Quando poco dopo durante il processo d’appello di Catanzaro verrà chiamato a rispondere delle sue affermazioni in tribunale, il giornalista chiederà scusa ammettendo di essersi sbagliato, di aver capito male, di non essersi espresso bene, di essersi addirittura inventato particolari rilevanti. “Una figuraccia - scriverà l’Unità - Partito con baldanza il 24 ottobre scorso con un articolo di fondo per rivelare « clamorose » novità sulla fine tragica dell’anarchico Pinelli, Indro Montanelli, comparso ieri di fronte ai giudici della corte d’appello di Catanzaro ha dovuto più volte chiedere scusa, ammettere di essersi sbagliato, di avere capito male, di non essersi espresso bene, di essere, insomma, un pessimo informatore.
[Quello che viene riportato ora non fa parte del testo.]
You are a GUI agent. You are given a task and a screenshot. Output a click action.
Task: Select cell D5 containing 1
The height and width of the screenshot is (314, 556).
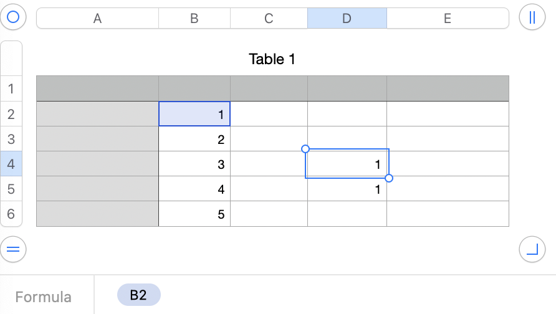click(x=347, y=189)
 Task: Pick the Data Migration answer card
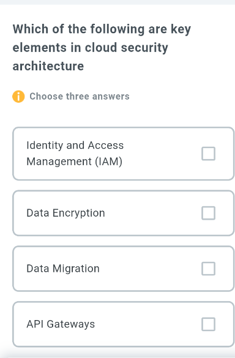tap(124, 269)
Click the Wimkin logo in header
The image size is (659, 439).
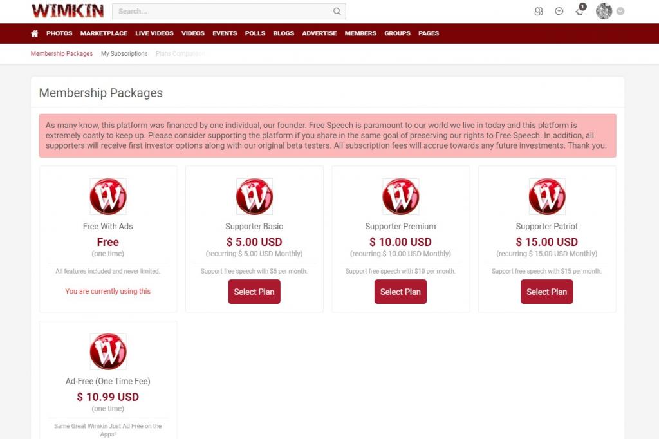click(68, 11)
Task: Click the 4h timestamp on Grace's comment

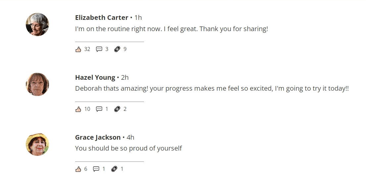Action: [x=130, y=137]
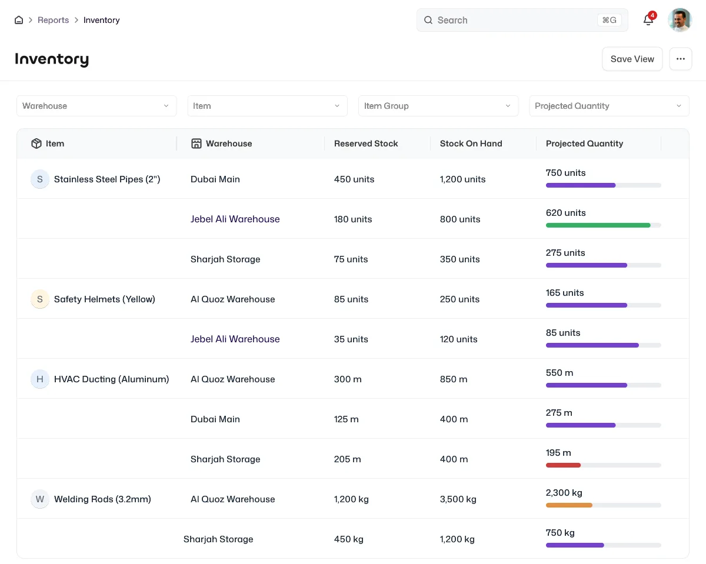Open the Item Group filter dropdown
706x564 pixels.
(438, 106)
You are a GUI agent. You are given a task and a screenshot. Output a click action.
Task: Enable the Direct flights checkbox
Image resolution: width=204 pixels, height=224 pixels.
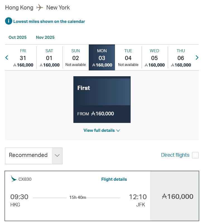(195, 155)
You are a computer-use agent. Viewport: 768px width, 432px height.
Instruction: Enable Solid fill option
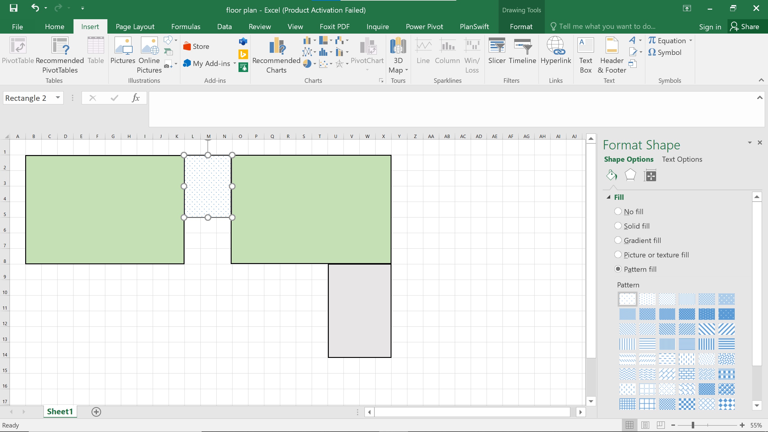pyautogui.click(x=618, y=226)
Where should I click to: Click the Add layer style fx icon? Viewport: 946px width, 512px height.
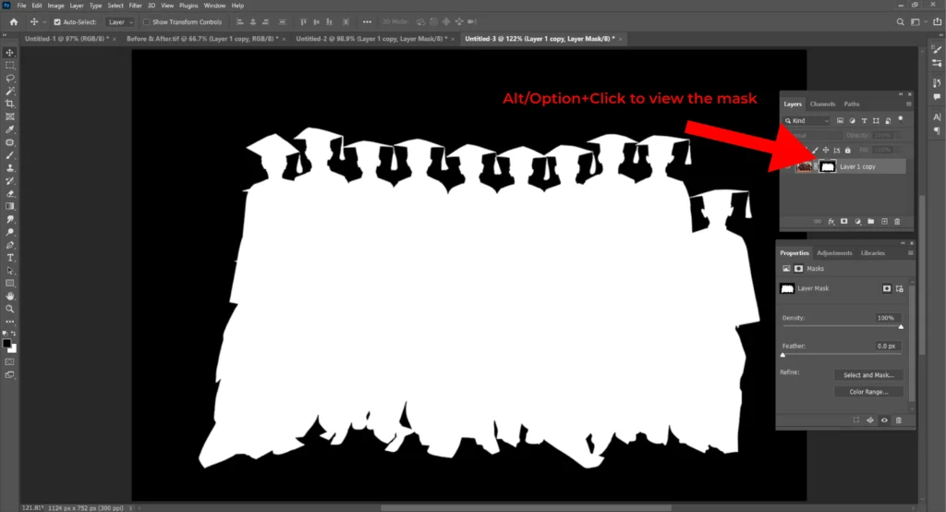[x=831, y=222]
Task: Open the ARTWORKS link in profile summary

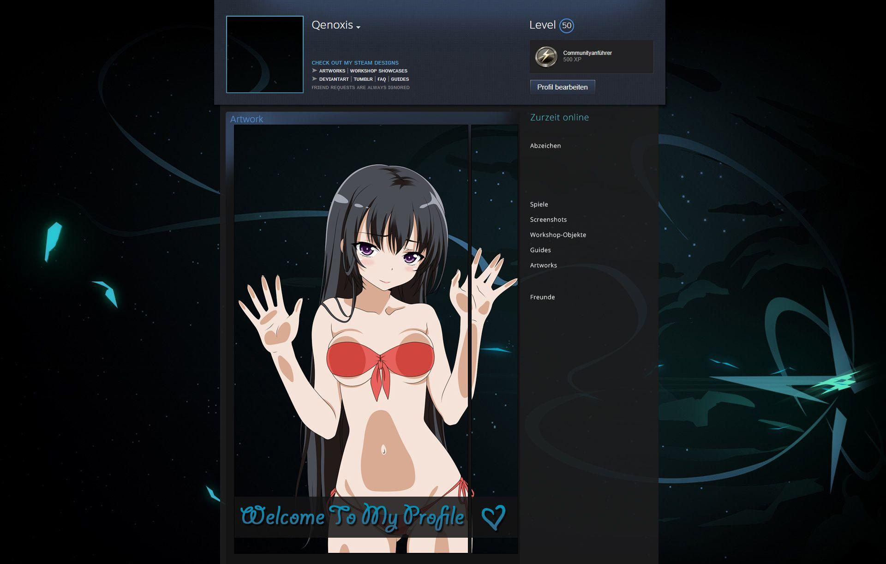Action: [332, 71]
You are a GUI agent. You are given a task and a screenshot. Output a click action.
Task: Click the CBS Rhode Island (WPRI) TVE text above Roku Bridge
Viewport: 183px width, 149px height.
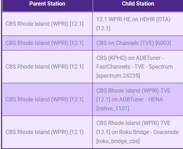134,123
Per uno che passa per essere un «principe del Giornalismo» deve essere stata una gran brutta giornata”.
3 Nei mesi successivi alla morte di Pinelli il ‘Comitato cineasti contro la repressione’ raccoglierà numerosi materiali per la realizzazione di un lungometraggio sulla vicenda. L’opera sarà portata a termine da due gruppi di lavoro coordinati da Elio Petri e Nelo Risi. Il film, composto da due parti: Giuseppe Pinelli, diretto da Risi, e Ipotesi su Giuseppe Pinelli, anche conosciuto come Tre ipotesi sulla morte di Giuseppe Pinelli, diretto da Petri, vedrà la luce nel 1970. Alla vicenda si ispirerà anche l’opera teatrale di Dario Fo: Morte accidentale di un anarchico. Decine saranno i libri, i filmati, le opere teatrali, le installazioni artistiche, le canzoni dedicate a Pinelli e al suo assassinio, non solo in Italia.